Study design: multi-centre, open label, parallel, prospective, randomised, controlled trial.

Patients: We will include consecutive patients with an ACS diagnosis evaluated in participating Coronary Care Unit.

Study sites: IRB Lleida (Lleida), Hospital Son Dureta (Palma de Mallorca), Hospital Clínic (Barcelona), Hospital Germans Tries i Pujol (Barcelona), Hospital de Bellvitge (Barcelona), Hospital Sant Pau (Barcelona), Hospital Txagorritxu (Vitoria), Hospital de Cruces (Bilbao), Hospital San Pedro de Alcántara (Cáceres), Hospital Parc Taulí (Barcelona) and Hospital de Guadalajara (Guadalajara), Hospital de Vallecas (Madrid), Hospital de Yagüe (Burgos), Hospital de Requena (Valencia), Hospital San Juan, (Alicante), Hospital Central de Asturias (Oviedo).

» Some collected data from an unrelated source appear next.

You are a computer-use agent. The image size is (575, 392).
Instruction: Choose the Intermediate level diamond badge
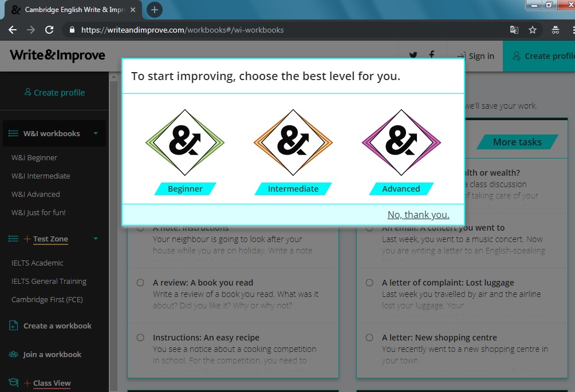tap(293, 143)
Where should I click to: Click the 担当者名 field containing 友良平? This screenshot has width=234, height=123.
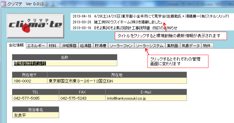[x=35, y=115]
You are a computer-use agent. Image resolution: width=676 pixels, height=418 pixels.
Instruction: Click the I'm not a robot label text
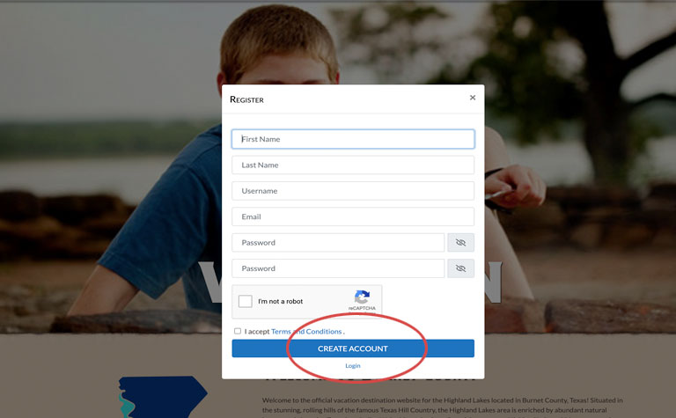coord(280,301)
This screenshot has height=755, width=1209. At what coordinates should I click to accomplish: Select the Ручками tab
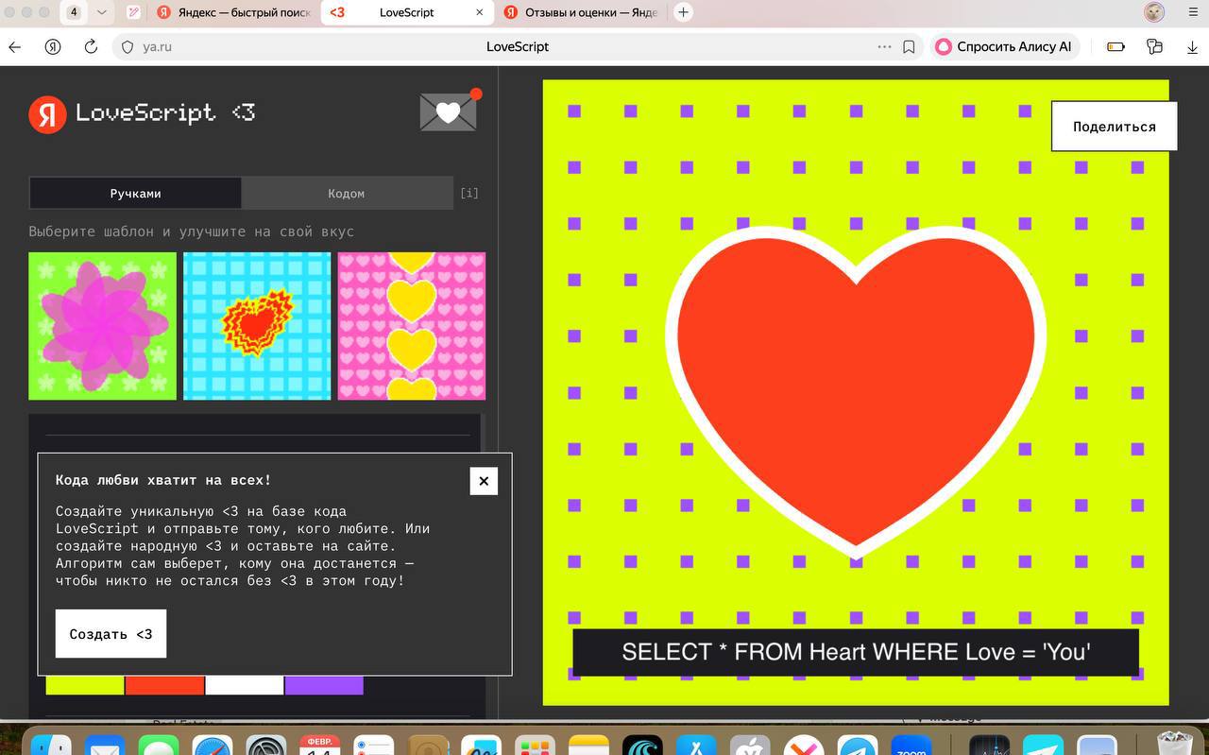coord(135,193)
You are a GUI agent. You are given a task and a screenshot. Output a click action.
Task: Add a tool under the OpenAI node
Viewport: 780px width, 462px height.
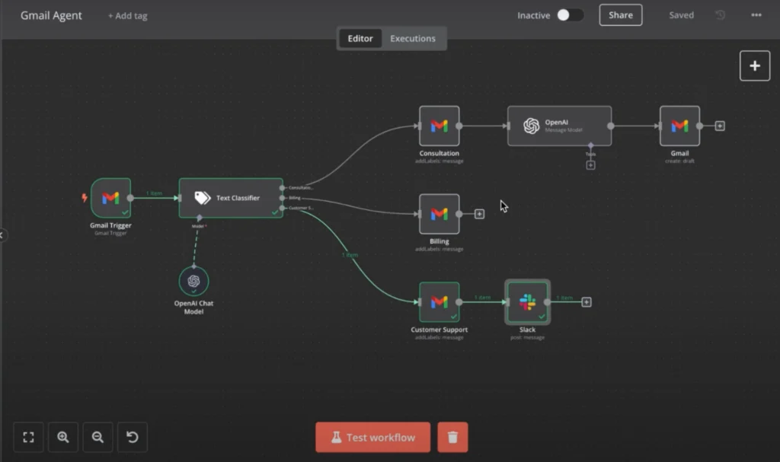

Duration of the study: 3 years. Methodology: During a hospital stay we will assess the degree of daytime sleepiness (Epworth Scale) in patients treated at the Coronary Care Unit with a diagnosis of ACS. The results of this evaluation will define the inclusion of the patient in the study.

Patients with and ESS score ≤ 10 will be included in the study and will undergo a cardio-respiratory polygraphy. Patients with an AHI ≥ 15 h-1 will be randomized to CPAP treatment or conservative. Patients with and AHÍ \< 15 h-1 will be followed as standard management according to cardiovascular protocols and will be evaluated as a reference group. Therefore, the study will have three groups, with a total of 1,864 patients, as follows: patients with an AHI ≥ 15 h-1 will be randomized to CPAP treatment (Group 1) (n=632) or conservative treatment (Group 2) (n=632). Patients with an AHI \< 15 h-1 that will be followed as a reference group (Group 3) (n=600).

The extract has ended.